The 8th Infantry Division (8e Division d'Infanterie, 8e DI) was a French Army formation during World War I, World War II and the Cold War. It was dissolved in 1993.

==World War I==
The 8th Infantry Division was a part of the 4th Army Corps at the start of the war. At various times it included the 115th, 117th, 124th, 130th, 311th Infantry Regiments, as well as the 34th Territorial Infantry Regiment.
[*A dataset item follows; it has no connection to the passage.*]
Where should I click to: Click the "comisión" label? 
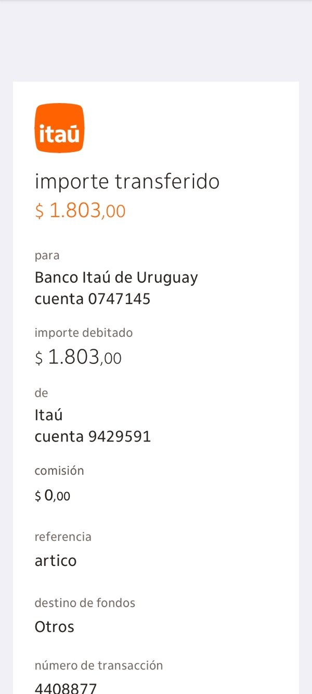tap(59, 471)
It initially formed part of the garrison of the Verdun fortress and was subordinated to the French 3rd Army, and in the first year of fighting participated in the Battle of the Ardennes, the First Battle of the Marne (including the Battle of the Ourcq), the First Battle of the Aisne and the First Battle of Picardy. In 1915 it participated in the First and Second Battle of Champagne. In 1916, it participated in the Battle of Verdun and the Battle of the Observatories. 1917 saw the division mainly involved in holding the front line, but 1918 saw the division participating in the 4th Battle of Champagne.
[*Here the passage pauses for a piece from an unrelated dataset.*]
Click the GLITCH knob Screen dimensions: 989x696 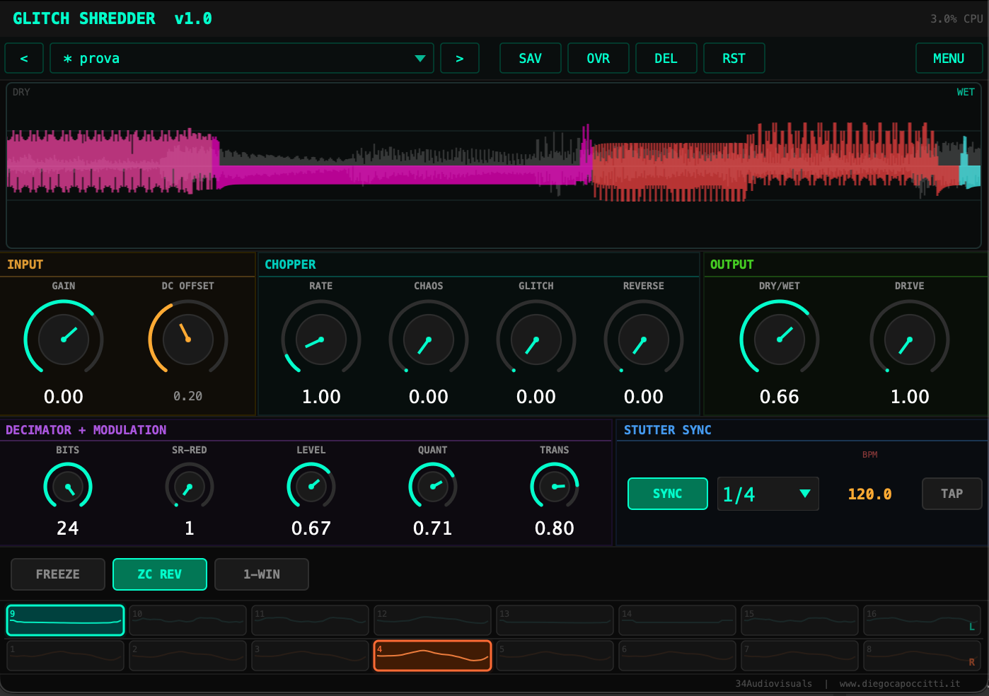tap(536, 339)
At various times, it was part of the French First Army, French Second Army, French Third Army, French Fourth Army, French Fifth Army, French Sixth Army and French Tenth Army.

==World War II==
During the Battle of France in May 1940 the division was made up of the following units:

- 142nd Infantry Regiment
- 237th Infantry Regiment
- 12th Foreign Infantry Regiment
- 42nd Reconnaissance Battalion
- 82nd Artillery Regiment
- 282nd Artillery Regiment

It was a newly created division. The 12th Foreign Infantry Regiment was mainly made up of Spanish Republican Soldiers who had fled to France after the Spanish Civil War. The other regiments were made up of reservists.

==Cold War 1977-93==
The 8th Motorised Infantry Brigade was absorbed by the 7th Light Armoured Division, creating the 7th Armoured Division in 1963. In 1977, the 7th Armoured Division was dissolved and its component units were used to create a new 7th Armoured Division, a 4th Armoured Division, and the 8th Infantry Division. The new division had its headquarters at Amiens and formed part of III Corps. In 1985 the division consisted of the 8th Infantry Regiment (8 RI) (Véhicule de l'Avant Blindé wheeled personnel carriers) (Noyon), the 94th Infantry Regiment (France) (VAB) (Sissonne), the 67th Infantry Regiment (VAB) (Soissons), the 7 RCh (AML) (Arras), the 41st Marine Artillery Regiment (former Coloniale), the 8 Compagnie de Genie, and the 8 RCS (Amiens). The division was dissolved in 1993.